Zhuangzi
Chad Nelson's introduction to Natural Law begins with this quote from RAW character Hugh Crane (from Schroedinger's Cat but also the story "I Opening" from Natural Law): "There is no governor anywhere: you are all absolutely free."
The quote can be traced back to the Taoist Chinese philosopher Zhuangzi, who supposedly said, "There is no governor anywhere." I am unable to supply any context for the remark; perhaps there is a Taoist scholar (or RAW scholar) among us who can help?
Robert Shea's anarchist zine, No Governor, took its title from the Zhuangzi statement.
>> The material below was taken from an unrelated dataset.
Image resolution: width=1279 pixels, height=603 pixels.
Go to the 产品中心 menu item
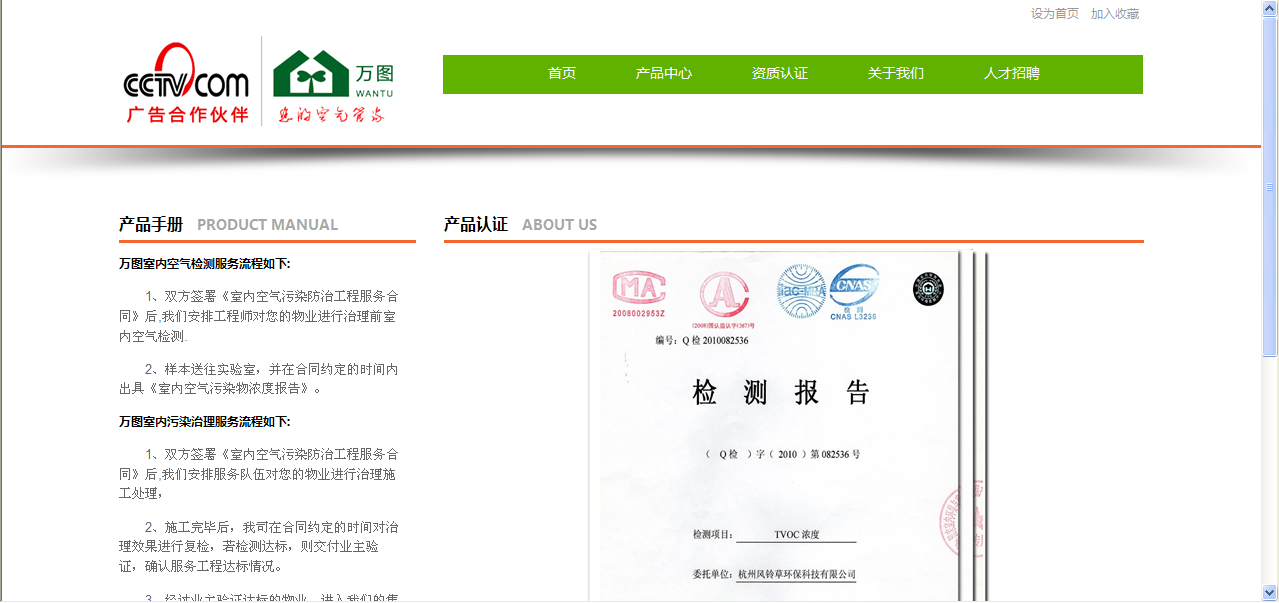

In the first issue of No Governor, the statement is given as "There is no governor present anywhere," and it is attributed to Chuang Tzu, an alternate spelling.
PDF copies of No Governor are available via this blog; see the "Robert Shea resources" section on the right side of this website.
Here is a quote derived from from the second Cat book, The Trick Top Hat: “There is no governor anywhere; you are all absolutely free. There is no restraint that cannot be escaped. We are all absolutely free. If everybody could go into dhyana at will, nobody could be controlled — by fear of prison, by fear of whips or electroshock, by fear of death, even. All existing society is based on keeping those fears alive, to control the masses. Ten people who know would be more dangerous than a million armed anarchists.”
I don't have the text of the omnibus edition of Cat; in my copy of The Trick Top Hat, one of the three original paperbacks, much of this is on page 196.
2 comments:
Fantastic find and post.
Sigusmundo’s Wilderness Diary also says, “There is no governor anywhere. We are all relatives.” Another of Cagliostro’s variations from Trick Top states “There is no restraint that cannot be escaped. We are all absolutely free.” Apropos for an escape artist.
Read as part of the I Opening essay, they seem to be expressions of Buddhist concepts of no-mind/delusion/impermanence, but with a Crowleyite/Neitzschean spin. It’s this “lesson”, that governors — whatever form they may take — are in many respects self-imposed (even if they seem to emanate from external sources). The freedom that comes with that valuable lesson is what Cagliostro tried to teach.
The No Governor ethos is the tie that I believe binds most if not all of RAW’s work. But maybe I’m overstating the case because I appreciate the quote so much.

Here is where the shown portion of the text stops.